Although we seem to be in a relatively quiet period between the issuance of a host of proposed 2014 reform regulations and their reappearance in final form, HHS continues to issue subregulatory guidance on a regular basis. (The quiet may not last long — the final 2014 market reform rule is at the Office of Management and Budget and is expected to be published shortly.) On February 6, 2013, HHS issued two guidance documents worthy of note.

The first is a “Notice to Establish a New System of Records” to support the Affordable Care Act’s health insurance exchange system. The Privacy Act requires federal agencies that create a new record system to issue a notice that specifies the categories of persons covered by the system; the categories of records the system will contain; the legal authority for maintaining the system; the system’s purpose; the routine uses of the records, including specification of entities that may receive disclosures under routine use; and policies and practices for storing, retrieving, safeguarding, accessing, retaining, and disposing of records in the system. The Notice covers these issues for records that will be created, used, and maintained by the health insurance exchange program. It includes procedures that individuals can follow for identifying, accessing and contesting records about themselves. There is little new in the notice, but it provides a comprehensive overview of the information that exchanges will collect and who will have access to it.

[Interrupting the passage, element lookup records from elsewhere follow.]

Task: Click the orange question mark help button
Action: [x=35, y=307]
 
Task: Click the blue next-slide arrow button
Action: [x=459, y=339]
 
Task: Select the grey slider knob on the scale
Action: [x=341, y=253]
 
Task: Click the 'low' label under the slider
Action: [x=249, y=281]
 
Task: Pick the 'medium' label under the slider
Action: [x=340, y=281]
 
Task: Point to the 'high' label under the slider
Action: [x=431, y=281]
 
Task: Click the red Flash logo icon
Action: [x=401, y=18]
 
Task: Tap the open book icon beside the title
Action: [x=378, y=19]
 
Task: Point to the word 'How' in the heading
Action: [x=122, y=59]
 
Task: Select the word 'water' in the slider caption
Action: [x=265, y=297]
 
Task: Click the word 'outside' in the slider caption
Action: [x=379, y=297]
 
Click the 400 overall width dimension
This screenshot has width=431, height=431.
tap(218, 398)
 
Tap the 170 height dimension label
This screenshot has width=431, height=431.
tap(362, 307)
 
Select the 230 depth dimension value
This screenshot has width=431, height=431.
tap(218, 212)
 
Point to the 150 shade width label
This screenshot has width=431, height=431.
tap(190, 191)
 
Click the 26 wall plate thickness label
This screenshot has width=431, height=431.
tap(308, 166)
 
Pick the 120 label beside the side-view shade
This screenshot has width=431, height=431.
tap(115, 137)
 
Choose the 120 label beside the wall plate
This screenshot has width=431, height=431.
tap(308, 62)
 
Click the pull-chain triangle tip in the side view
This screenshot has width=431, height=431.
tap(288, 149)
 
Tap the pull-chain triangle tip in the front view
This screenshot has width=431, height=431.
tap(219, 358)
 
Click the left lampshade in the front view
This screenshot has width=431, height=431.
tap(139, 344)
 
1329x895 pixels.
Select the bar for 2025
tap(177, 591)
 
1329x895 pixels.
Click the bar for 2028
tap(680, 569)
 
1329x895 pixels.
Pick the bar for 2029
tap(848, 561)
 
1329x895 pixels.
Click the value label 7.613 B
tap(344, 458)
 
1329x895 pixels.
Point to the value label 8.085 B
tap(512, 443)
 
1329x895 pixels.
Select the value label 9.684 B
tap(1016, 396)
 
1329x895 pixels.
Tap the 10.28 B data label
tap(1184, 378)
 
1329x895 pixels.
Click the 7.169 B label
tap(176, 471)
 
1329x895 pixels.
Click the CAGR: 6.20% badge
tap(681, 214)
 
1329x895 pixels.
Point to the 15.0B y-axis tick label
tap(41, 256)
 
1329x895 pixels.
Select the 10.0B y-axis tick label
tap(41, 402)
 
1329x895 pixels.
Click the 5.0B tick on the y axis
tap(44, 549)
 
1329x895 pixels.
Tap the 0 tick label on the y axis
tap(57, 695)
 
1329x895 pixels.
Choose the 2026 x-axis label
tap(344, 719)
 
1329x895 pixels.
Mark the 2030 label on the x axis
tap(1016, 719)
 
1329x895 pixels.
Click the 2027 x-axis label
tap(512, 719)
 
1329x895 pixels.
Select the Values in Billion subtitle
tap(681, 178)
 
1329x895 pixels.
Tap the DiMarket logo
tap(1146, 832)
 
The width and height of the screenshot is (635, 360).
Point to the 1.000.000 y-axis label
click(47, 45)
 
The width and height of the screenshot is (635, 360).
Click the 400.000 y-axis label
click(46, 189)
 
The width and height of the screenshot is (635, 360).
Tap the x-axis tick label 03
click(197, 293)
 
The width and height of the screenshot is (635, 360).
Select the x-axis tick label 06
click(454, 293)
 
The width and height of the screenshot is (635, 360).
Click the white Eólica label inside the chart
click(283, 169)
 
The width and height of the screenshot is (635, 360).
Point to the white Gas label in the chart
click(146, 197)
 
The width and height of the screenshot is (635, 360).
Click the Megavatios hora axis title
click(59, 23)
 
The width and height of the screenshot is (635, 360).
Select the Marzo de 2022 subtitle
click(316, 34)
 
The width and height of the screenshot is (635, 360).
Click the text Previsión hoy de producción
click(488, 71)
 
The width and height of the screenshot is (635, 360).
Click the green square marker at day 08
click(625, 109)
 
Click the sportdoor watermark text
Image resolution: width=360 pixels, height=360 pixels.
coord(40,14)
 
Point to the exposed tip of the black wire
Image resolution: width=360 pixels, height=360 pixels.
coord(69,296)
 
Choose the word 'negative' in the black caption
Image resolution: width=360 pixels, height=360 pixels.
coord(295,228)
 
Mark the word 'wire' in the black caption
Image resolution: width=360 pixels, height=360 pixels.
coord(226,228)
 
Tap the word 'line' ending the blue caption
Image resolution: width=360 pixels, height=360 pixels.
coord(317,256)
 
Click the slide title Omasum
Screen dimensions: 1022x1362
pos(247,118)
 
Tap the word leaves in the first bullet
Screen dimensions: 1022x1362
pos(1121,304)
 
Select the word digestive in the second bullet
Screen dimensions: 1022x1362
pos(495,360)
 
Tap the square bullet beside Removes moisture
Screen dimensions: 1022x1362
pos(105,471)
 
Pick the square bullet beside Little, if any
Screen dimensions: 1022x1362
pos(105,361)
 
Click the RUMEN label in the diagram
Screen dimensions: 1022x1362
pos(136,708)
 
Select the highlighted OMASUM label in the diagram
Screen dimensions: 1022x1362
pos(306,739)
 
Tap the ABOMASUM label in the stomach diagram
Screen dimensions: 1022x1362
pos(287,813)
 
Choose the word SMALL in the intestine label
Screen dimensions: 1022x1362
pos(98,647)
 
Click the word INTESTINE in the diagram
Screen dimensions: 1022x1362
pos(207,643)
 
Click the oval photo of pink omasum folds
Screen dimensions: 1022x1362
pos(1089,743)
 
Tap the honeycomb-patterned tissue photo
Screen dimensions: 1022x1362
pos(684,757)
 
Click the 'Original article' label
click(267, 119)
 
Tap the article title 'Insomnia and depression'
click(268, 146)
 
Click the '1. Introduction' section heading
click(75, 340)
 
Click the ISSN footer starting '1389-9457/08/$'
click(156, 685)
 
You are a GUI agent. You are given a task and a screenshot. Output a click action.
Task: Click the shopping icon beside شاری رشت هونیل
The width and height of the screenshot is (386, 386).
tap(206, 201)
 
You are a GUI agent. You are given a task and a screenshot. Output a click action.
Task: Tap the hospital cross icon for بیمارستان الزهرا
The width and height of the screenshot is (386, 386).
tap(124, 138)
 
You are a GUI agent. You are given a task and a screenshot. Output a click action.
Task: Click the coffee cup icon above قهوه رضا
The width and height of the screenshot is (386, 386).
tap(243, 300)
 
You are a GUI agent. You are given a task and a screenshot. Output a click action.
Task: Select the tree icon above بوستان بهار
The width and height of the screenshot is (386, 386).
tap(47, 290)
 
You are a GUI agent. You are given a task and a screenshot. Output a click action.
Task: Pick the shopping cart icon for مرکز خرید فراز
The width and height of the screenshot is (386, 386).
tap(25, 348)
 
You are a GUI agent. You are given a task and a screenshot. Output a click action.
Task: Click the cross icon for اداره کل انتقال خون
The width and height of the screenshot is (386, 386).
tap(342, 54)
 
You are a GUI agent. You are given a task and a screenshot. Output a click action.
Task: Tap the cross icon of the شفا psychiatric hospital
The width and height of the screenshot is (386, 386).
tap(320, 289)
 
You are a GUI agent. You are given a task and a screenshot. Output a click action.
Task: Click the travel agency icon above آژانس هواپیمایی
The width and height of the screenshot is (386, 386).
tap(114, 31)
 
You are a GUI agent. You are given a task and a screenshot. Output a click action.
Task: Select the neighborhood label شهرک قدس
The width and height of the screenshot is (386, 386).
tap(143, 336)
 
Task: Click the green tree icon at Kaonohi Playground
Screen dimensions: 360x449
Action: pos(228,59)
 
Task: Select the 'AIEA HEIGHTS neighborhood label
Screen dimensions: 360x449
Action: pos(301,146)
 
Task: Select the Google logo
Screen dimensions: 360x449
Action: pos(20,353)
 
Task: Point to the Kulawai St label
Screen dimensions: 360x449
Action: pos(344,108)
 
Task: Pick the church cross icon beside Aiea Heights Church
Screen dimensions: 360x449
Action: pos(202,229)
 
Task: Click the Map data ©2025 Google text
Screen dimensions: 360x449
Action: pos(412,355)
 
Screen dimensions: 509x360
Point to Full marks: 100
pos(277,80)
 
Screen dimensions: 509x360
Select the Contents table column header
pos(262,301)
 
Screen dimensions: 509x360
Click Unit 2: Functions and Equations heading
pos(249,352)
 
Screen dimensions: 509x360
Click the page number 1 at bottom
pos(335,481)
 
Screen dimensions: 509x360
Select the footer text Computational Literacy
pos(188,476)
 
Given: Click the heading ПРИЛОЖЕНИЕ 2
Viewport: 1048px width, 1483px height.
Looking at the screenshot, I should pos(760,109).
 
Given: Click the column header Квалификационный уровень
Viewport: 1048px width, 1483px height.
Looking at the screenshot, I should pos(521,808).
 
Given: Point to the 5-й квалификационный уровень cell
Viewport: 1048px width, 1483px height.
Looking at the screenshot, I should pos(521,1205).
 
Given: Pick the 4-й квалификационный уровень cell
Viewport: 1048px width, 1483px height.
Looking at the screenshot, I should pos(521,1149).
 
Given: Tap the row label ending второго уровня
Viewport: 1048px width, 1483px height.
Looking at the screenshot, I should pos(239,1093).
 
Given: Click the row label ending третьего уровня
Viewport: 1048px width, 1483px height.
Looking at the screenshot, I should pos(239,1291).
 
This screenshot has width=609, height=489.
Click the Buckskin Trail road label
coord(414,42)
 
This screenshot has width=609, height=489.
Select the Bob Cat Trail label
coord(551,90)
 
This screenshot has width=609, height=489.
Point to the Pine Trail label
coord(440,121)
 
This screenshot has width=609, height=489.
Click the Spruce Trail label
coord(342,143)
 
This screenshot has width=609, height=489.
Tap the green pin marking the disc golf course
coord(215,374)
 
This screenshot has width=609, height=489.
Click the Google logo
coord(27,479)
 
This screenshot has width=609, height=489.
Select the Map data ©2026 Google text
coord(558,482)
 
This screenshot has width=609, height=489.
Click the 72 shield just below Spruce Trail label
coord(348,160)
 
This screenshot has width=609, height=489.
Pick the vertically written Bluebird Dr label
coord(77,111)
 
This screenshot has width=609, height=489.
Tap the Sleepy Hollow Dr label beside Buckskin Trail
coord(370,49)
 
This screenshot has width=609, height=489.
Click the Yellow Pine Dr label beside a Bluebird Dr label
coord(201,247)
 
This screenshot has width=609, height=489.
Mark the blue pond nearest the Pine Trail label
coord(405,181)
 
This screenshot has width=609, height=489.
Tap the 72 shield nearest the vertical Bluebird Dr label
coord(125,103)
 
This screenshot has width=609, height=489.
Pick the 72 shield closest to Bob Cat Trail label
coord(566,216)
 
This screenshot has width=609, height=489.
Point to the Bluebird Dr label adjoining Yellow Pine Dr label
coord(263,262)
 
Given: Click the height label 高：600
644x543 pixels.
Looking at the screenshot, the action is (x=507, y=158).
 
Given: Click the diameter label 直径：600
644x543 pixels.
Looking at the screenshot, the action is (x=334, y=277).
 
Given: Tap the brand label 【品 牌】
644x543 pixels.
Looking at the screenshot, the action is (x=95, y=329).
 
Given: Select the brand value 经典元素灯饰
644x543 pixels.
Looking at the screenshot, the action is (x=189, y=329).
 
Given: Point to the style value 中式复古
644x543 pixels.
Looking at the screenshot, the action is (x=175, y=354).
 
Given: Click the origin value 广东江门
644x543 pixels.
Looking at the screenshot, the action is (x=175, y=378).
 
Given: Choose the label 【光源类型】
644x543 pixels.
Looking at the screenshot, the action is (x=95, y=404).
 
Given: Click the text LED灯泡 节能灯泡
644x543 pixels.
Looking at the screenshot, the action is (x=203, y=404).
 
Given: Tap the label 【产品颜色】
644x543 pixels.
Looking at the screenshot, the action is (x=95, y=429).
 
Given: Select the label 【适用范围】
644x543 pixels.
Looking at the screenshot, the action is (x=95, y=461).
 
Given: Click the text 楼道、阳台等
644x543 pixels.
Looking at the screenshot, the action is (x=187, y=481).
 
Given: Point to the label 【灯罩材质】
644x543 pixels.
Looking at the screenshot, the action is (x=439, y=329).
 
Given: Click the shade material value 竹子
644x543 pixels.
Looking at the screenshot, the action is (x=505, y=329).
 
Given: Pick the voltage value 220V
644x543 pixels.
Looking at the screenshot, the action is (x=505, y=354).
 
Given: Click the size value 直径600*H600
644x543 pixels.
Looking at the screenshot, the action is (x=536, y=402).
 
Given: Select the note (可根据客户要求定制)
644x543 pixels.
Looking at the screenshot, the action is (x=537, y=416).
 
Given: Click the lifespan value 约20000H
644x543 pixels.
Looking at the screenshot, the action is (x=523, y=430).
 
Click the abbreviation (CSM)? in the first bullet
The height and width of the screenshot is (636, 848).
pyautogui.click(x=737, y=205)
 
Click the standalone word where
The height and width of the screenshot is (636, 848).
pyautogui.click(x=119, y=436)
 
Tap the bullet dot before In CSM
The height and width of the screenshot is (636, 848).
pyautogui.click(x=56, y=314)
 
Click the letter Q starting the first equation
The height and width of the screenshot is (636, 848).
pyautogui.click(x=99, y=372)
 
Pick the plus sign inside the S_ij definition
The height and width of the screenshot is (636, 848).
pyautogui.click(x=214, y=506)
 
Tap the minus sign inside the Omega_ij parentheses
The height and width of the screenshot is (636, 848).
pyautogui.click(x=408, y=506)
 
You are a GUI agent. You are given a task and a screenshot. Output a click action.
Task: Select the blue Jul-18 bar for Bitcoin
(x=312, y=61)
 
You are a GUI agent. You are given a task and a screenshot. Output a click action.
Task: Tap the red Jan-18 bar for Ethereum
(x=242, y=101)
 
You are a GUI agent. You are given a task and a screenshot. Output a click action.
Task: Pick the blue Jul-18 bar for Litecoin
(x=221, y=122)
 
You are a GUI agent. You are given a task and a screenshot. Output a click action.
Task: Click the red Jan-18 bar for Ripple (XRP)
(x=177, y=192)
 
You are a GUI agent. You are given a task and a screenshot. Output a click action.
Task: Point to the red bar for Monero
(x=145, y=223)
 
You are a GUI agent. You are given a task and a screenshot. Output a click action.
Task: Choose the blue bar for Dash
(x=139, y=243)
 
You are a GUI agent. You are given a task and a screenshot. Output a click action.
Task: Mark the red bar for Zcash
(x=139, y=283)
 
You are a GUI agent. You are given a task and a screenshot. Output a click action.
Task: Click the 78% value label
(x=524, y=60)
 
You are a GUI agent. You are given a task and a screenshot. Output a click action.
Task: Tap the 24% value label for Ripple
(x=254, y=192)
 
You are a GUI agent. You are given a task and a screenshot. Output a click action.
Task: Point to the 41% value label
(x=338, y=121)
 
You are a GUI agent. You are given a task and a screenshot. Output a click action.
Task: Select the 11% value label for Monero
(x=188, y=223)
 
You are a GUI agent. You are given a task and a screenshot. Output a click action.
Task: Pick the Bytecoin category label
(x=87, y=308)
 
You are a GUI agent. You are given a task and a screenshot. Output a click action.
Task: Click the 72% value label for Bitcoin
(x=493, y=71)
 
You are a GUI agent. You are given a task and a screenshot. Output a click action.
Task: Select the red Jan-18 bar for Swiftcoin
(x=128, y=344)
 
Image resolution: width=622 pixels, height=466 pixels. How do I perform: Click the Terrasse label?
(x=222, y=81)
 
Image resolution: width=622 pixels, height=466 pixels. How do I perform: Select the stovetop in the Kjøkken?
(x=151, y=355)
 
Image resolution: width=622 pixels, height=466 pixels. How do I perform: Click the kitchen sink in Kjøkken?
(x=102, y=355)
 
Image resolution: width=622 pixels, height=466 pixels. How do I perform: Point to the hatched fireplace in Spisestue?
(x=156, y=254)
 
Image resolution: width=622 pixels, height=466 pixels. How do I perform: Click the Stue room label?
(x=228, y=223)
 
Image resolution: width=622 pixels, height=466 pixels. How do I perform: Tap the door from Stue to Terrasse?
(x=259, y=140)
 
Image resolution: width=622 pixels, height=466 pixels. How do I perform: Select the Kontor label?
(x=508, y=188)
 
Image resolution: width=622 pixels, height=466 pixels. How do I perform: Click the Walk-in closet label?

The second issuance,”Questions and Answers: Medicaid and the Affordable Care Act,” seems more immediately consequential. The headline is that the ACA’s Basic Health Program will not become operational until 2015. The Basic Health Program offers states the option of using federal premium tax subsidy dollars — which would otherwise be available to households with incomes between 139 and 200 percent of the federal poverty level — to reduce the cost of health insurance for this population and to ensure greater continuity of care for individuals who “churn” between Medicaid and premium tax credit coverage. Although some states had indicated interest in the Basic Health Care Program, HHS has yet to issue regulations governing the program and getting the program up and running by January 1, 2014 is probably no longer possible. In the FAQ, HHS promises to get rules out for comment in 2013 and final rules in 2014 for implementation beginning in 2015.